So I’m on a mac for now, and that mean one menu bar at the top of the screen.
This gives me a tk window, and adds a Tools menu like I want:
from Tkinter import *
root=Tk()
menubar = Menu(root)
toolsMenu=Menu(menubar)
toolsMenu.add_command(label="Some Tool")
menubar.add_cascade(label="Tools", menu=toolsMenu)
root.config(menu=menubar)
mainloop()
Now for panda:
from panda3d.core import loadPrcFileData
loadPrcFileData('', 'want-tk 1') # appears to not do anything
import direct.directbase.DirectStart
from direct.tkwidgets import AppShell
base.startTk() # appears to not do anything
shell= AppShell.AppShell()
run()
This gives 3 windows,
1: “Generic Application Frame” with “edit” and “help” popup menus at the top pretending to be like a menu bar or something
2: an empty tk window
3: a panda window (the only one I want)
It does not give me a reference to anything I can add menus to though. (I tried it on shell and got errors). Also, the run() call seems to block Tk from getting any time. If I use Tkinter directly, I can do menus, but I still get its blank window, and if I hide that window, the menus go away, and Tkinter does not get time to run at all. (My attempts at update tasks as below failed as well)
I tried adding this:
from direct.task import Task
def refreshApp(task):
shell.update()
return Task.cont
taskMgr.add(refreshApp, "refreshApp")
but it seems to have no effect.
And now for my slightly better luck with wx:
from direct.showbase.ShowBase import ShowBase
import direct.directbase.DirectStart
from direct.wxwidgets import WxAppShell
base.startWx()
base.setFrameRateMeter(True)
w=WxAppShell.WxAppShell
w.appname='X'
w.appversion='0.0'
w.copyright='Copyright 2010 Craig Macomber.\nAll Rights Reserved.'
w.contactname='Craig Macomber'
w.contactemail='X'
s=WxAppShell.WxAppShell()
#some yhings that exist: s.about, s.menuBar, s.menuFile, s.menuHelp
from wx import wx
menu = wx.Menu()
s.menuBar.Append(menu, "&Tools");
#base.taskMgr.remove("igLoop") # Makes everything freeze if uncommented
run()
This gives 2 windows, one empty one called “X” (or what ever I set my app name to I imagine), and a panda window. It also gives 2 help menus (one it makes, and the default system one that shows up after you click the menu bar. I think I can just delete the one panda makes on mac). I can add my own menus though, and wx seems to get the time it needs to work.

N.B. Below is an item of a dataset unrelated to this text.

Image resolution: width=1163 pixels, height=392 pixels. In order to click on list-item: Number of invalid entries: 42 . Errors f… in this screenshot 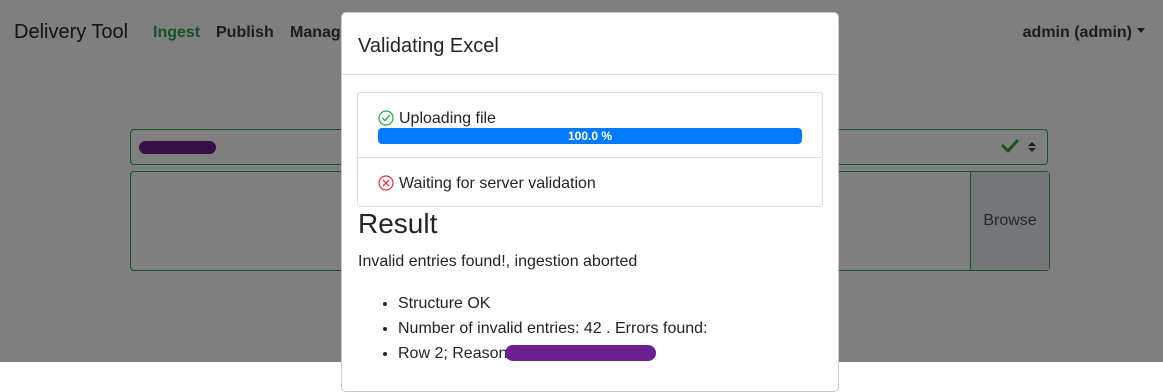, I will do `click(552, 328)`.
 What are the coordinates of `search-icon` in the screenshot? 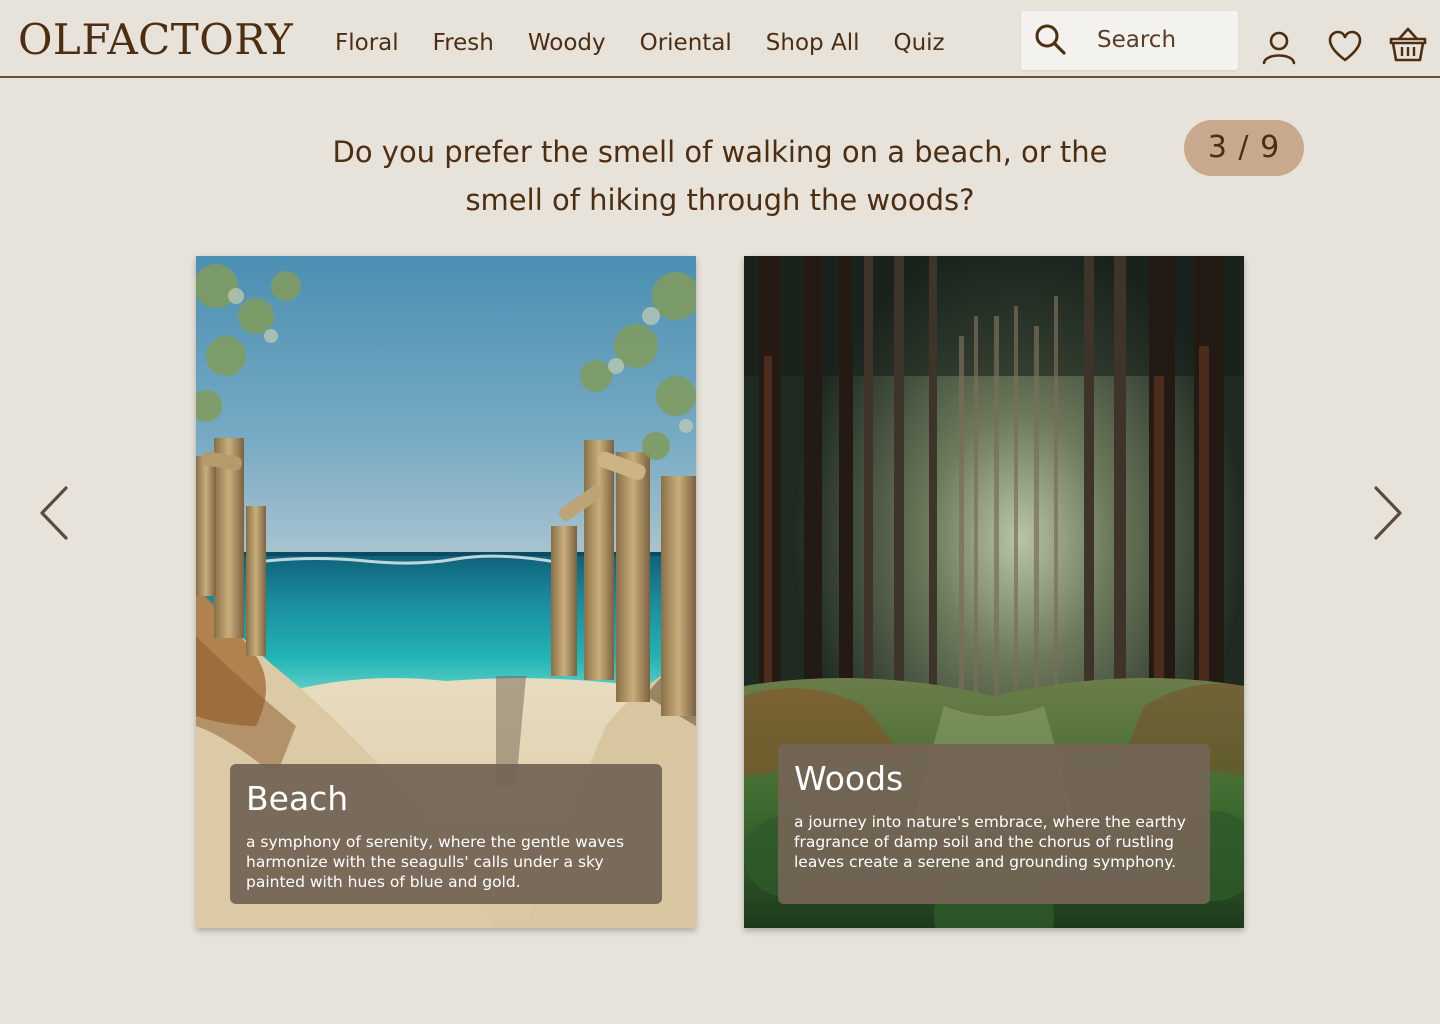 It's located at (1051, 40).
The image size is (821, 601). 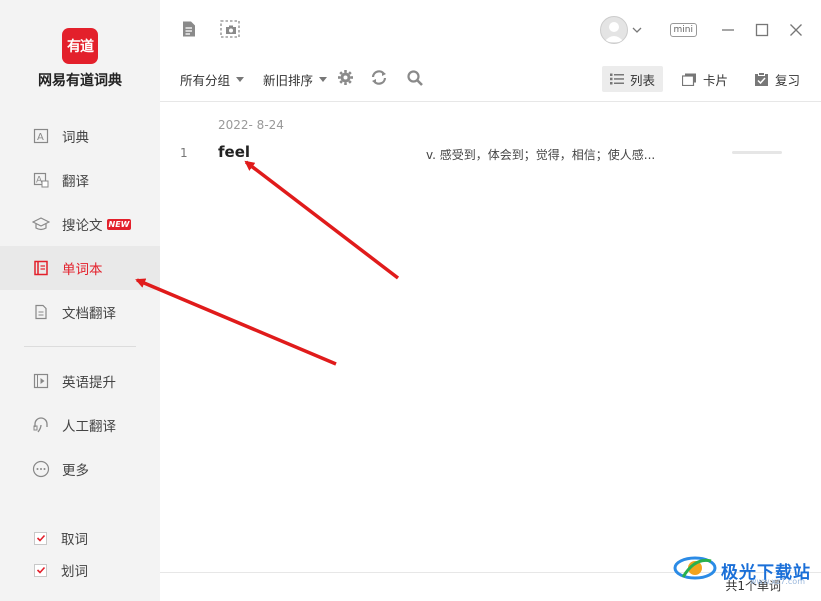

Currently, at least on mac, I can get menus that work with wx, if I ignore the extra help menu showing up, and the blank window that quits the app if you close it. I can’t make Tkinter and panda play together at all.
I haven’t gotten a good test in on windows yet (panda crashes on launch on my virtual windows box due to crappy graphics support, maybe I can make it work) and I did do a small wx test on linux, but the panda frame inside the wx window did not move when the window was moved, though I could probably fix that if I tried enough.
I’d rather avoid having larger and/or separate third party libraries, so if possible, I would either like to avoid wx, or discover a easy way to include it with my app. I think Tkinter comes with python, so it should be less of an issue.
So, how can I make Tkinter add menus to a panda application without spaying little empty windows around, and do so in a way where there is not a mainloop conflict? panda seems to have some built in stuff for doing this, but I can’t find any documentation about it at all (there is base.starttk/wx and want-tk/wx, there might be more, and I don’t even know what those things do.)
Also, in the long run, I’ll want to have multiple panda windows with menus. It would be good if what ever approach I end up won’t prohibit this, though it is not critical.